In the long term, this means that the CSTO can participate in UN peacekeeping operations, similar to NATO’s worldwide operations, and not only in its area of responsibility. Thus, the CSTO, or rather Russia, is trying to become a regional peacekeeper. It is known that the operational forces of regional organisations will receive a UN mandate, following a series of failures to resolve conflicts and allow large-scale violence in Africa. In particular, the African Union is engaged in such activities. The Kremlin’s ambitions lie not only in Eurasia, but also far beyond. A case in point is Moscow’s involvement in the conflict in Syria and its tacit engagement in Libya.

Many experts have linked the signing of the Protocol to paving the way for a war in Ukraine.

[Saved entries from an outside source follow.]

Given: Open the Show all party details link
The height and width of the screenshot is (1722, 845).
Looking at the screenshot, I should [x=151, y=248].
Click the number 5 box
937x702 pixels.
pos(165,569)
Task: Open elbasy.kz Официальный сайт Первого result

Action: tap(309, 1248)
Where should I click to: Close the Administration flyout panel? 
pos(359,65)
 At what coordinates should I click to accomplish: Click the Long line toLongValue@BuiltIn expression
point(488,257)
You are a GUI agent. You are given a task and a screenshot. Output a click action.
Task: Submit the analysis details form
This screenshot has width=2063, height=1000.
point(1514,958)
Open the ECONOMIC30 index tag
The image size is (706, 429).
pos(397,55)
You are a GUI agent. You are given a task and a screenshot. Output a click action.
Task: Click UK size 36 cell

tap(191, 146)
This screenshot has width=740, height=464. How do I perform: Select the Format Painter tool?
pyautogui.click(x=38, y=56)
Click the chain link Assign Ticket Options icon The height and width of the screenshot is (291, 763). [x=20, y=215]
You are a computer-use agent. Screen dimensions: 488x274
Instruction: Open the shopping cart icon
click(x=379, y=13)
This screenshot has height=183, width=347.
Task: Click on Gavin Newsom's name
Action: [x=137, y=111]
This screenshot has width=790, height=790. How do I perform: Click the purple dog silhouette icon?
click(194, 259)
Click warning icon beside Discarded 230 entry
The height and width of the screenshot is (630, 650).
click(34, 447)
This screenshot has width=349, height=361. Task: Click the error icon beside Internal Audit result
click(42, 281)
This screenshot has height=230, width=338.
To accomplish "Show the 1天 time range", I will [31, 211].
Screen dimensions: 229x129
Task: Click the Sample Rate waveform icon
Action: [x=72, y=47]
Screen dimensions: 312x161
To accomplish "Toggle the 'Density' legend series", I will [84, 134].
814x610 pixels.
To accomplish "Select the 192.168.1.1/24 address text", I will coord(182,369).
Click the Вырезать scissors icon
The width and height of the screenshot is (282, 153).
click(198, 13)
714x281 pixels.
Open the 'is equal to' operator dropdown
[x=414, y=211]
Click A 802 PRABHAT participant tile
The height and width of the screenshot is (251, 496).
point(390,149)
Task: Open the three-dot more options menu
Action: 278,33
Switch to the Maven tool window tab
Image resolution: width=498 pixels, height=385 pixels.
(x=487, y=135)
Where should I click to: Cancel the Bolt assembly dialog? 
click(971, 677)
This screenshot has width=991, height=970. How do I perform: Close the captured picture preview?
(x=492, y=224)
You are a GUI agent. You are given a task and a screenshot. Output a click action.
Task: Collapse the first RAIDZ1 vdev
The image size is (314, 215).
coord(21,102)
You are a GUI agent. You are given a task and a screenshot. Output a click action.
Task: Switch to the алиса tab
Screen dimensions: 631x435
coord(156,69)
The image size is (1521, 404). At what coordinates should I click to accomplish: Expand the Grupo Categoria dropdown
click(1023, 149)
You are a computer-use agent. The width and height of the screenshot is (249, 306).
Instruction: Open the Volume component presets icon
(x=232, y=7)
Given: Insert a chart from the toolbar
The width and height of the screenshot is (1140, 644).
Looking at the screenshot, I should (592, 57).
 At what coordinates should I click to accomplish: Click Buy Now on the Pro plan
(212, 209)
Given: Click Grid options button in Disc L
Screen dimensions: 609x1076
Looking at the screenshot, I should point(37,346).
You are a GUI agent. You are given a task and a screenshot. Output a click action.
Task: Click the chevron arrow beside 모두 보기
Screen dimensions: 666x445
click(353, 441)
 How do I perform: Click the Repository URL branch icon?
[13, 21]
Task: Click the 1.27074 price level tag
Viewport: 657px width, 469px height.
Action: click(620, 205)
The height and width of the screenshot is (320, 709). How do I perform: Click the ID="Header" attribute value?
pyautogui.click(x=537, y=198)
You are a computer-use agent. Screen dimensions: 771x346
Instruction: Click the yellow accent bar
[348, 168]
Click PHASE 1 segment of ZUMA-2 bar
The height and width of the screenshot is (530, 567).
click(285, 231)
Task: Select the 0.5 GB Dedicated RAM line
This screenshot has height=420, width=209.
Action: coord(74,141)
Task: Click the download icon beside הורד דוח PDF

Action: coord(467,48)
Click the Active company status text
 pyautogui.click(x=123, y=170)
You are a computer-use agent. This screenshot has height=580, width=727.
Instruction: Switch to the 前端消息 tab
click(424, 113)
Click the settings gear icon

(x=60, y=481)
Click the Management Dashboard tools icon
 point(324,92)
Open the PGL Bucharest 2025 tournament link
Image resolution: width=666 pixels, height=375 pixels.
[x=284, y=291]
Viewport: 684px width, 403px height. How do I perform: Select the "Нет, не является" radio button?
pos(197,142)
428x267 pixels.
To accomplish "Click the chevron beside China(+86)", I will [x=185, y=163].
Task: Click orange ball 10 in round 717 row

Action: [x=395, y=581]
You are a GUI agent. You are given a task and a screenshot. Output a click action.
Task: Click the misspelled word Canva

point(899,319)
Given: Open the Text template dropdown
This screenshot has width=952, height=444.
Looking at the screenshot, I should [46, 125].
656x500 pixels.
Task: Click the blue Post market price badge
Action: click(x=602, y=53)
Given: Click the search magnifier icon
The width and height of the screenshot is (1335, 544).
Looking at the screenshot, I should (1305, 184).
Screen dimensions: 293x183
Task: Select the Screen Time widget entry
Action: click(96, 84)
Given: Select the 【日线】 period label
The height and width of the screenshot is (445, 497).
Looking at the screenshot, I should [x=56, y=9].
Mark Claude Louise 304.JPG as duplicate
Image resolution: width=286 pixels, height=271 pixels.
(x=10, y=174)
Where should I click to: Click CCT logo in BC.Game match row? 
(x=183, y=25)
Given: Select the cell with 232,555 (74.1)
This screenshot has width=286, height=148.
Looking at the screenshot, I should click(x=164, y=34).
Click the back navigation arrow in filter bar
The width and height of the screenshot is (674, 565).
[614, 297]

This is partly true, but it should be taken into account that a ratification procedure is still necessary to put these changes into effect. As of today, only the Russian State Duma has ratified the document; all other CSTO member states have not yet voted for these changes.

It is unlikely that the organisation can become a kind of alternative to NATO.

While Lukashenko actively supported Russia’s ‘special operation’ in Ukraine, it was not mentioned in the joint statement on the results of the CSTO anniversary summit on 16 May. This may indicate a behind-the-scenes resistance to ‘dragging’ other CSTO member states into an open discussion and demonstration of solidarity with Russia in the war against Ukraine.

Furthermore, the Armenian side, lamenting the lack of solidarity on the Nagorno-Karabakh conflict, stresses that decision-making on the use of the CRRF is dependent on different factors and that there is no internal unity.

The threats to regional security in Central Asia have still not been addressed. Just at the time of the meeting of heads of CSTO member states, there were armed clashes in Gorno-Badakhshan in Tajikistan.

The CSTO has clearly stated its ambitious goal of establishing a collective peacekeeping force under the leadership of a ‘coordinating state’. The organisation’s goal is now clear, but its implementation remains in question. It is unlikely that the organisation can become a kind of alternative to NATO. Whereas NATO’s central element is collective defence (which has been proven time and again), and assistance in emergencies is offered to all without exception, the CSTO demonstrates a selective exercise of defensive functions. There is a lack of unanimity and trust within the organisation, and institutional deficiencies are evident. And the introduction of a ‘coordinating state’ for peacekeeping indicates Russia's desire to use the CSTO as an instrument to strengthen its own political-military influence.